• **Exercise directions**:
Every record that follows should be printed verbatim.

━━━━━ Provided information

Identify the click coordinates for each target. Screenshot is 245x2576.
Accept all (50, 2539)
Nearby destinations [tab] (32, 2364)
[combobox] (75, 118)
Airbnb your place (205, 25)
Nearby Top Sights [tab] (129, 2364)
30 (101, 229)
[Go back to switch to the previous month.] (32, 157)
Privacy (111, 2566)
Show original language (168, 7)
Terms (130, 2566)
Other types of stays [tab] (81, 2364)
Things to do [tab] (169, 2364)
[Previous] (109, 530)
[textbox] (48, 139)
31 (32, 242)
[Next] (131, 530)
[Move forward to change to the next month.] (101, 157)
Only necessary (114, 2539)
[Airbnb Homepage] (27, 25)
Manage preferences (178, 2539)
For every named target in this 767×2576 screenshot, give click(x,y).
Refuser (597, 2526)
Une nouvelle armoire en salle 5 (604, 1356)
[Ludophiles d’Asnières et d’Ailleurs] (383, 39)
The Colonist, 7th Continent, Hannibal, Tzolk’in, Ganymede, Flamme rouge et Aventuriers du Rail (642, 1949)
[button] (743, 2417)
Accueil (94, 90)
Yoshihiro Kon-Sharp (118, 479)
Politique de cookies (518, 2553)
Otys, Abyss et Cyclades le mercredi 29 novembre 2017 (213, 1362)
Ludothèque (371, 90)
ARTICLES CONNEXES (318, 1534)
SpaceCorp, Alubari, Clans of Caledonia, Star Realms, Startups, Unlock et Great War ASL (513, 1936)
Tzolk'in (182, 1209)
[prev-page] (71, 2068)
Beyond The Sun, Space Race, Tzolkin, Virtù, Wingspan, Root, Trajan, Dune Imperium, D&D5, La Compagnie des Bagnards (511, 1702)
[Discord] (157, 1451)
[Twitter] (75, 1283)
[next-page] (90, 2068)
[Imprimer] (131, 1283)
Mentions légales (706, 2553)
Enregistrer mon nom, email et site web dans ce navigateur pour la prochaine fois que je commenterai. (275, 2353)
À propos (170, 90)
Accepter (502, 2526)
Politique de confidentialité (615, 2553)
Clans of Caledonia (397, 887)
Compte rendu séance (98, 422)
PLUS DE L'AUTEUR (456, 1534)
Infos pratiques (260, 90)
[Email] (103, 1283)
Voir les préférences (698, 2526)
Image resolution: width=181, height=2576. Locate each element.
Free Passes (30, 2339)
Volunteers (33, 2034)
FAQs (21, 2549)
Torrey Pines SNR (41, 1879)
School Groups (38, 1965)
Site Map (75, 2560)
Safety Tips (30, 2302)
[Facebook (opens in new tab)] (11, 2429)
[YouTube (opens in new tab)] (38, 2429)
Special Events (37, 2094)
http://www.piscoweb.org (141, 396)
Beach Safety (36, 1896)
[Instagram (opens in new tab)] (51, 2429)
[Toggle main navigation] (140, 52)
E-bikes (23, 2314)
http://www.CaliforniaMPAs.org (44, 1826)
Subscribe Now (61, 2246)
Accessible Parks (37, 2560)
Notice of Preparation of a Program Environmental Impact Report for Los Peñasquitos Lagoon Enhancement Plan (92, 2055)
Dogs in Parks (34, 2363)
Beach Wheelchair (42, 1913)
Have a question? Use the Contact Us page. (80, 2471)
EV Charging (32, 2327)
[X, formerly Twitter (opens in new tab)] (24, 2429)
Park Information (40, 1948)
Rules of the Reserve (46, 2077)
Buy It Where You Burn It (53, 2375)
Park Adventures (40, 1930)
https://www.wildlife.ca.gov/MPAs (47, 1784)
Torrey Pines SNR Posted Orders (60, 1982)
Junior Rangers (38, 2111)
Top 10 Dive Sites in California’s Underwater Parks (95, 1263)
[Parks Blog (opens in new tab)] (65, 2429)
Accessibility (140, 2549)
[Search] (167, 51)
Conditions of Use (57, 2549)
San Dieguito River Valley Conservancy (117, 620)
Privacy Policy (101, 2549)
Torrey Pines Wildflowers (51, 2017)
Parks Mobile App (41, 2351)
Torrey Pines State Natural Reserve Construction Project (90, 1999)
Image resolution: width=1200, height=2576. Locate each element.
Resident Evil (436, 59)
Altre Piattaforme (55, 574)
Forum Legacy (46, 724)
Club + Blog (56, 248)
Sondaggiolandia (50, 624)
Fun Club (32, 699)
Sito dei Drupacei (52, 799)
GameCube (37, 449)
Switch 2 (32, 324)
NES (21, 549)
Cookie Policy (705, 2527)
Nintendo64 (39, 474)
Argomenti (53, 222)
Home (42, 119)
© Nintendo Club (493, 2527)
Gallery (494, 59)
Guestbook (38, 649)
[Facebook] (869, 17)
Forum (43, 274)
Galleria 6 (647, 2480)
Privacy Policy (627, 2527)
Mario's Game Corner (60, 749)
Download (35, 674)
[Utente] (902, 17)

━━━━━━━━━━

• **Reply to the task**:
Identify the click coordinates for each target. Screenshot is 245x2576.
Accept all (50, 2539)
Nearby destinations [tab] (32, 2364)
[combobox] (75, 118)
Airbnb your place (205, 25)
Nearby Top Sights [tab] (129, 2364)
30 (101, 229)
[Go back to switch to the previous month.] (32, 157)
Privacy (111, 2566)
Show original language (168, 7)
Terms (130, 2566)
Other types of stays [tab] (81, 2364)
Things to do [tab] (169, 2364)
[Previous] (109, 530)
[textbox] (48, 139)
31 (32, 242)
[Next] (131, 530)
[Move forward to change to the next month.] (101, 157)
Only necessary (114, 2539)
[Airbnb Homepage] (27, 25)
Manage preferences (178, 2539)
For every named target in this 767×2576 screenshot, give click(x,y).
Refuser (597, 2526)
Une nouvelle armoire en salle 5 (604, 1356)
[Ludophiles d’Asnières et d’Ailleurs] (383, 39)
The Colonist, 7th Continent, Hannibal, Tzolk’in, Ganymede, Flamme rouge et Aventuriers du Rail (642, 1949)
[button] (743, 2417)
Accueil (94, 90)
Yoshihiro Kon-Sharp (118, 479)
Politique de cookies (518, 2553)
Otys, Abyss et Cyclades le mercredi 29 novembre 2017 (213, 1362)
Ludothèque (371, 90)
ARTICLES CONNEXES (318, 1534)
SpaceCorp, Alubari, Clans of Caledonia, Star Realms, Startups, Unlock et Great War ASL (513, 1936)
Tzolk'in (182, 1209)
[prev-page] (71, 2068)
Beyond The Sun, Space Race, Tzolkin, Virtù, Wingspan, Root, Trajan, Dune Imperium, D&D5, La Compagnie des Bagnards (511, 1702)
[Discord] (157, 1451)
[Twitter] (75, 1283)
[next-page] (90, 2068)
[Imprimer] (131, 1283)
Mentions légales (706, 2553)
Enregistrer mon nom, email et site web dans ce navigateur pour la prochaine fois que je commenterai. (275, 2353)
À propos (170, 90)
Accepter (502, 2526)
Politique de confidentialité (615, 2553)
Clans of Caledonia (397, 887)
Compte rendu séance (98, 422)
PLUS DE L'AUTEUR (456, 1534)
Infos pratiques (260, 90)
[Email] (103, 1283)
Voir les préférences (698, 2526)
Image resolution: width=181, height=2576. Locate each element.
Free Passes (30, 2339)
Volunteers (33, 2034)
FAQs (21, 2549)
Torrey Pines SNR (41, 1879)
School Groups (38, 1965)
Site Map (75, 2560)
Safety Tips (30, 2302)
[Facebook (opens in new tab)] (11, 2429)
[YouTube (opens in new tab)] (38, 2429)
Special Events (37, 2094)
http://www.piscoweb.org (141, 396)
Beach Safety (36, 1896)
[Instagram (opens in new tab)] (51, 2429)
[Toggle main navigation] (140, 52)
E-bikes (23, 2314)
http://www.CaliforniaMPAs.org (44, 1826)
Subscribe Now (61, 2246)
Accessible Parks (37, 2560)
Notice of Preparation of a Program Environmental Impact Report for Los Peñasquitos Lagoon Enhancement Plan (92, 2055)
Dogs in Parks (34, 2363)
Beach Wheelchair (42, 1913)
Have a question? Use the Contact Us page. (80, 2471)
EV Charging (32, 2327)
[X, formerly Twitter (opens in new tab)] (24, 2429)
Park Information (40, 1948)
Rules of the Reserve (46, 2077)
Buy It Where You Burn It (53, 2375)
Park Adventures (40, 1930)
https://www.wildlife.ca.gov/MPAs (47, 1784)
Torrey Pines SNR Posted Orders (60, 1982)
Junior Rangers (38, 2111)
Top 10 Dive Sites in California’s Underwater Parks (95, 1263)
[Parks Blog (opens in new tab)] (65, 2429)
Accessibility (140, 2549)
[Search] (167, 51)
Conditions of Use (57, 2549)
San Dieguito River Valley Conservancy (117, 620)
Privacy Policy (101, 2549)
Torrey Pines Wildflowers (51, 2017)
Parks Mobile App (41, 2351)
Torrey Pines State Natural Reserve Construction Project (90, 1999)
Image resolution: width=1200, height=2576. Locate each element.
Resident Evil (436, 59)
Altre Piattaforme (55, 574)
Forum Legacy (46, 724)
Club + Blog (56, 248)
Sondaggiolandia (50, 624)
Fun Club (32, 699)
Sito dei Drupacei (52, 799)
GameCube (37, 449)
Switch 2 (32, 324)
NES (21, 549)
Cookie Policy (705, 2527)
Nintendo64 (39, 474)
Argomenti (53, 222)
Home (42, 119)
© Nintendo Club (493, 2527)
Gallery (494, 59)
Guestbook (38, 649)
[Facebook] (869, 17)
Forum (43, 274)
Galleria 6 (647, 2480)
Privacy Policy (627, 2527)
Mario's Game Corner (60, 749)
Download (35, 674)
[Utente] (902, 17)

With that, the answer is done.